All spin-objects can be converted into sparse matrices with the following convention. If \(M_2\) corresponds to the matrix acting on spin 2 and \(M_1\) corresponds to the matrix acting on spin 1 the total matrix \(M\) acting on spins 0 to 2 is given by \[ M = M_2 \otimes M_1 \otimes \mathbb{1} \] For an \(N\)-spin operator a term acts on the \(2^N\) dimensional space of state vectors. A superoperator operates on the \(4^N\) dimensional space of flattened density-matrices. struqture uses the convention that density matrices are flattened in row-major order \[ \rho = \begin{pmatrix} a & b \\ c & d \end{pmatrix} => \vec{\rho} = \begin{pmatrix} a \\ b \\ c \\ d \end{pmatrix} \]

Hamiltonians and Operators

For noiseless objects (PauliOperator, PauliHamiltonian), sparse operators and sparse superoperators can be constructed, as we can represent the operator as a wavefunction.

Note that the matrix representation functionality exists only for spin objects, and can't be generated for bosonic, fermionic or mixed system objects.

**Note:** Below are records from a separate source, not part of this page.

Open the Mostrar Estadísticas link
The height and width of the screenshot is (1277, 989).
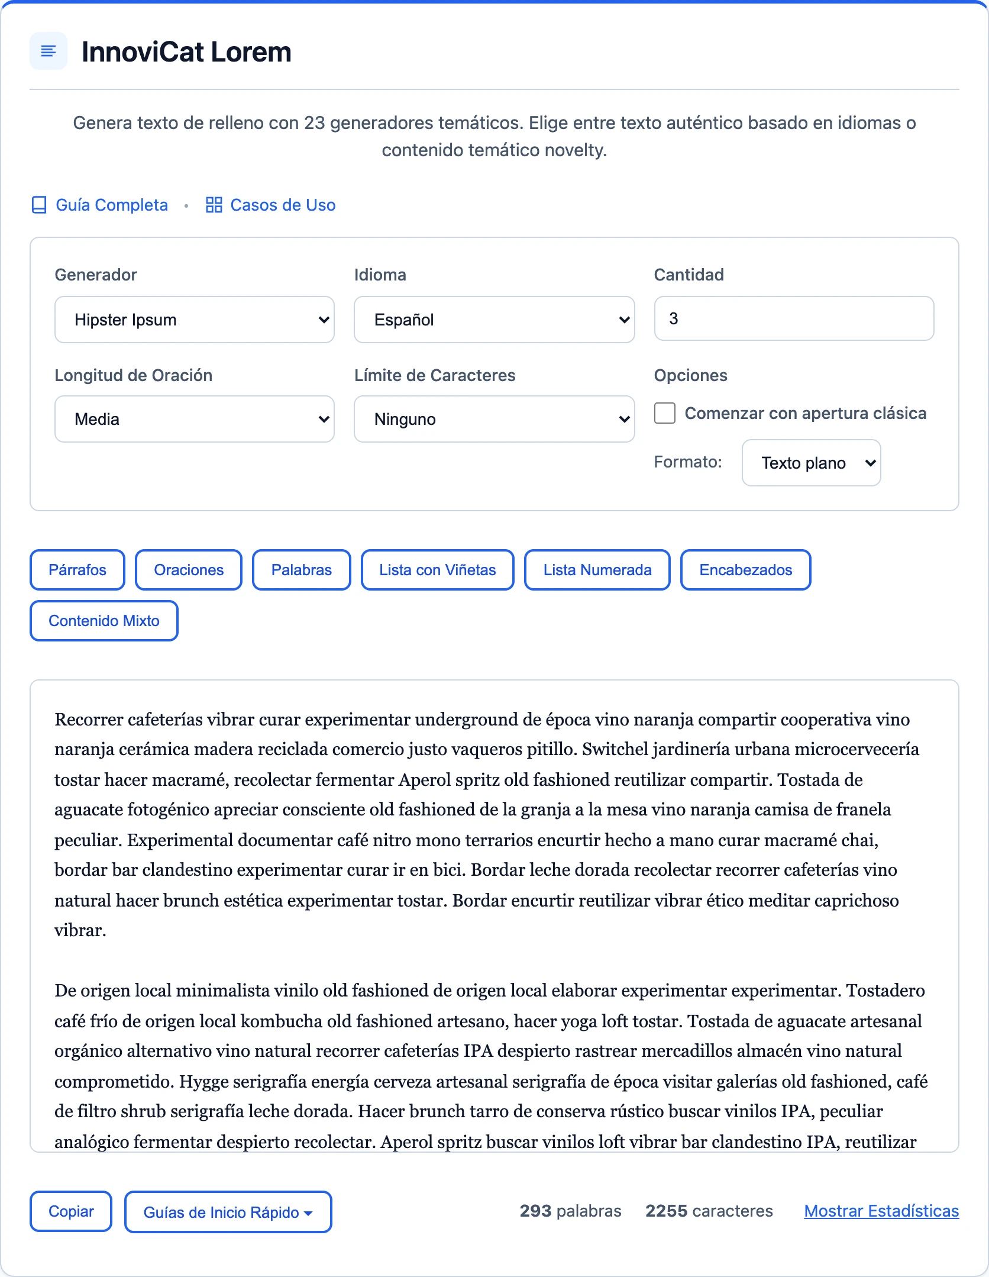pyautogui.click(x=881, y=1211)
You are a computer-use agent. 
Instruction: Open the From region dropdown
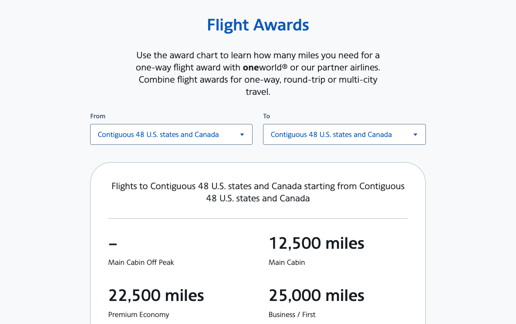[171, 134]
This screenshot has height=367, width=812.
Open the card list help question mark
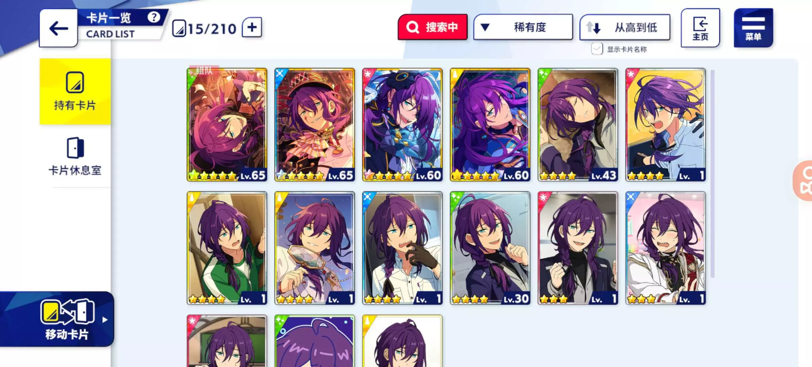pyautogui.click(x=154, y=17)
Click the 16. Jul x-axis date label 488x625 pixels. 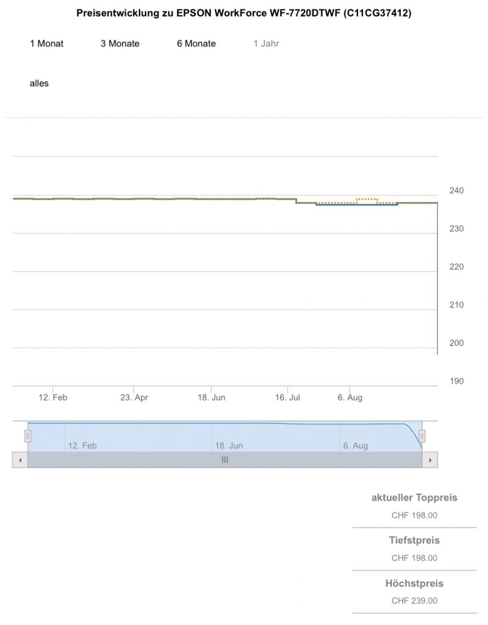click(x=287, y=397)
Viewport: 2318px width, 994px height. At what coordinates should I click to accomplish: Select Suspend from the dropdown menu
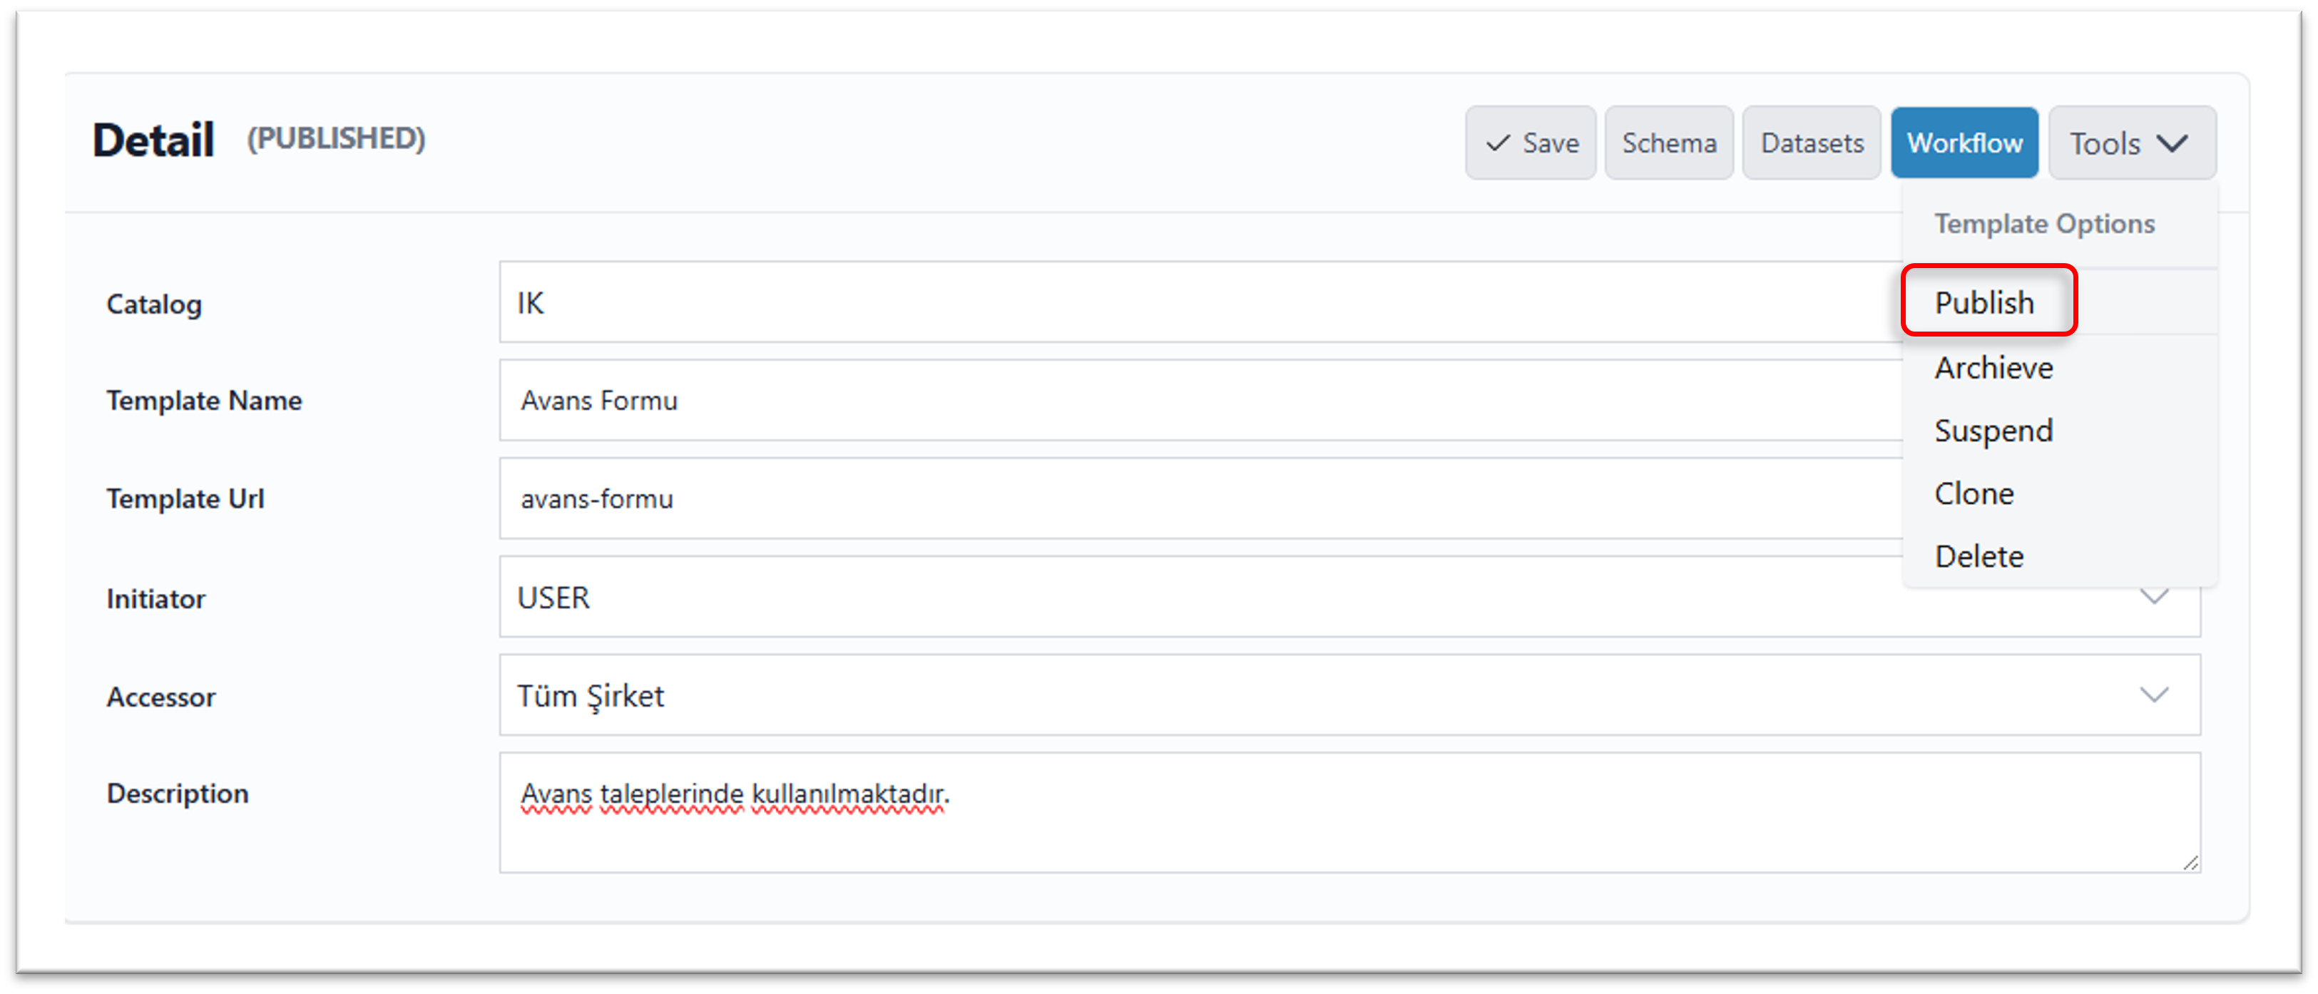click(1994, 431)
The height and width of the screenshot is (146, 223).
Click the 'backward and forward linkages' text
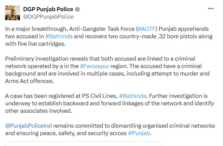point(103,103)
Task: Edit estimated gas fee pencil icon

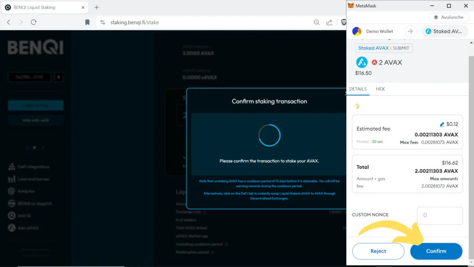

from struqture_py import spins
from scipy.sparse import coo_matrix

# We start by building the operator we want to represent
operator = spins.PauliOperator()
operator.add_operator_product("0Z1Z", 0.5)

# Using the `sparse_matrix_coo` function, we can
# return the information in scipy coo_matrix form, which can be directly fed in:
python_coo = coo_matrix(operator.sparse_matrix_coo(number_spins=2))
print(python_coo.todense())

Open Systems and Noise Operators

For operators with noise (PauliLindbladNoiseOperator, PauliLindbladOpenSystem), however, we can only represent them as matrices operating on density matrices (in vector form) and can therefore only construct sparse superoperators.

Note that the matrix representation functionality exists only for spin objects, and can't be generated for bosonic, fermionic or mixed system objects.

from struqture_py import spins
from scipy.sparse import coo_matrix

# We start by building the noise operator we want to represent
operator = spins.PauliLindbladNoiseOperator()
operator.add_operator_product(("0X2Z", "0X2Z"), 1.0 + 1.5j)

# Using the `sparse_matrix_coo` function, we can
# return the information in scipy coo_matrix form, which can be directly fed in:
python_coo = coo_matrix(operator.sparse_matrix_superoperator_coo(number_spins=3))
print(python_coo.todense())